The Museum of the City of New York is celebrating its 100th anniversary with an exhibit called “This Is New York,” which captures the city’s pop culture from the past century. The exhibit includes everything from paintings and photography to fashion and books, and showcases the messy and complicated nature of New York City. Visitors can step on an illuminated outline of one of the five boroughs and hear a song from that borough, or take a book off the shelf and listen to Lea DeLaria reading “Harriet The Spy.” The exhibit brings together the fictional and factual elements that make New York both loved and hated.
As detailed in NPR’s Jennifer Vanasco, the Museum of the City of New York’s exhibition “This Is New York” celebrates pop culture’s depiction of the city and explores everything that makes it a place people both love and love to hate. The exhibit captures a century of pop culture, from silent films and early phonographs to CGI and streaming everything, as well as paintings, photography, fashion, and books.
New York City is one of the most iconic cities in the world, known for its crowded streets, glamorous lifestyle, and everything in between. Lilly Tuttle, one of the curators of the exhibit, describes the city as “the most American and least American city.” She says how people see New York City is messy, with its mix of crowded, dirty, smelly, rude, cacophonous places, and glamorous, wonderful, glitzy, fabulous, elegant, and cool places all at once.
The exhibit blends the fictional and factual elements of New York City, just as they tend to do in real life.
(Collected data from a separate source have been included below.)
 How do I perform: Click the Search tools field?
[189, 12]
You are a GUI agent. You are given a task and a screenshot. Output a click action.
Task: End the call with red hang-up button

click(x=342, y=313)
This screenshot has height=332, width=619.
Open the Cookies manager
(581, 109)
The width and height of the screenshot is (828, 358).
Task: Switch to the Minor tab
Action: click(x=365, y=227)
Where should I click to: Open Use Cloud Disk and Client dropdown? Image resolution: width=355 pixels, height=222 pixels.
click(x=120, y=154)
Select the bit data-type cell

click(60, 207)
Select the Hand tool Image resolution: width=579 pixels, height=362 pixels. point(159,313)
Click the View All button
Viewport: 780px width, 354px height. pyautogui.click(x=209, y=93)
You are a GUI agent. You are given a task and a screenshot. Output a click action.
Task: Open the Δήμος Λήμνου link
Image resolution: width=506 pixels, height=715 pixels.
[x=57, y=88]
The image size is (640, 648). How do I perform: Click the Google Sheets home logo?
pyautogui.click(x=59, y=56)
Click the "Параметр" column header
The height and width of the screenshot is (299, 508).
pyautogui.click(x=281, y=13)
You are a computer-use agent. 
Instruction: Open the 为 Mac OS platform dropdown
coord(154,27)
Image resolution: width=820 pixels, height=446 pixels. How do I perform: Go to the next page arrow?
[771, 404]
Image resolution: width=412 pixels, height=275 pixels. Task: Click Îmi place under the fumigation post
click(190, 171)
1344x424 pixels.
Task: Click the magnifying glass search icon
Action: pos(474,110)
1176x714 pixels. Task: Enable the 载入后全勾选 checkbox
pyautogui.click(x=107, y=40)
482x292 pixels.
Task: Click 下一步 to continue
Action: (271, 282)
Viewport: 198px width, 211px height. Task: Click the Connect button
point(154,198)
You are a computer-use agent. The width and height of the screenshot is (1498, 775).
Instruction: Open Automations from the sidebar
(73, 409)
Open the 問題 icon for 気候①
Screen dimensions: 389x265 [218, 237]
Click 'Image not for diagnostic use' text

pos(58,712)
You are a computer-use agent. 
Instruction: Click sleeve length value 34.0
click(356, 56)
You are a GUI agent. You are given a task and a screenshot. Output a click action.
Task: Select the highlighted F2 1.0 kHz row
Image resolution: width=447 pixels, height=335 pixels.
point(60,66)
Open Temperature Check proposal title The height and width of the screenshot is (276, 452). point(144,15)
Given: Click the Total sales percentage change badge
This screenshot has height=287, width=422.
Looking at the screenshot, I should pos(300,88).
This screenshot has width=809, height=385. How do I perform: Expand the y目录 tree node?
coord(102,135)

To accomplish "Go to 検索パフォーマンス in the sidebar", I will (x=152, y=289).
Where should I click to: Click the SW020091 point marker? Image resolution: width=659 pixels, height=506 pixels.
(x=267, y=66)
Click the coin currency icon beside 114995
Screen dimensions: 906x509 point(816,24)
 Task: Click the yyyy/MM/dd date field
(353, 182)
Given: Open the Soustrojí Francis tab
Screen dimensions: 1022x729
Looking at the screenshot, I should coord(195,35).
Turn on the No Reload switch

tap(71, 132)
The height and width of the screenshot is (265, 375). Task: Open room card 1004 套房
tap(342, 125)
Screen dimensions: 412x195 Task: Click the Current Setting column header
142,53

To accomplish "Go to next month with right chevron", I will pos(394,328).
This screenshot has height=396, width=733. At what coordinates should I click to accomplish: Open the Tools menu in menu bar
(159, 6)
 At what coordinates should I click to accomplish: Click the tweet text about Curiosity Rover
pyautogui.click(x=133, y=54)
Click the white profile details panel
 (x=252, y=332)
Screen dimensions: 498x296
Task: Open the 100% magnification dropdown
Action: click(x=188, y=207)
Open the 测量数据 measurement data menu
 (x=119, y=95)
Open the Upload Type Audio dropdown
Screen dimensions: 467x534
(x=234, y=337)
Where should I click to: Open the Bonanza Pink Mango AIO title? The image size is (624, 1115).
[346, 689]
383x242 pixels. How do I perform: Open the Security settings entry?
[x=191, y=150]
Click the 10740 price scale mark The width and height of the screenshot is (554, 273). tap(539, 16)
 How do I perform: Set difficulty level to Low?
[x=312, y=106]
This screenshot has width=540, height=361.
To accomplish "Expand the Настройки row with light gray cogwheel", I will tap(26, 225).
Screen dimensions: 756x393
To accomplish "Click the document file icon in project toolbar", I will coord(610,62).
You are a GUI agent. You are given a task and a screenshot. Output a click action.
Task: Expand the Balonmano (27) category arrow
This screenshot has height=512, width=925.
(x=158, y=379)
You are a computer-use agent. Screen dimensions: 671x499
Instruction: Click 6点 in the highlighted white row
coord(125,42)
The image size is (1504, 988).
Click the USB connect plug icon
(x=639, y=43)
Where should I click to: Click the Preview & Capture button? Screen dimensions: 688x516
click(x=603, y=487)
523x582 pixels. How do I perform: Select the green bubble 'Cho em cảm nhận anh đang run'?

Visitors can see a lamppost from “Sesame Street,” an Edward Hopper painting set in a lonely movie theater, a photo of boys jumping into the East River, or a 1953 film of an elevated train racing through the sky set to Duke Ellington’s “Daybreak.” Visitors can also step on an illuminated outline of one of the five boroughs and hear a song from that borough, such as Jennifer Lopez’s “Jenny from the Block” from the Bronx or Wu-Tang Clan’s “C.R.E.A.M.” from Staten Island.
In another room, visitors can pick up a book off the shelf, place it on a scanner, and hear Lea DeLaria reading “Harriet The Spy.” The exhibit captures the city’s grit and style, its diversity and contradictions, and the way pop culture has both shaped and been shaped by New York City.
The Museum of the City of New York is celebrating its hundredth anniversary, and “This Is New York” is a fitting tribute to the city’s rich cultural history. The exhibit showcases the city’s enduring appeal and its ability to capture the imagination of people around the world through movies, TV shows, songs, books, and more. Whether you’re a New Yorker or someone who feels like you’ve lived there because you’ve seen it on a screen so often, this exhibit is a must-see celebration of everything that makes New York City unique and unforgettable.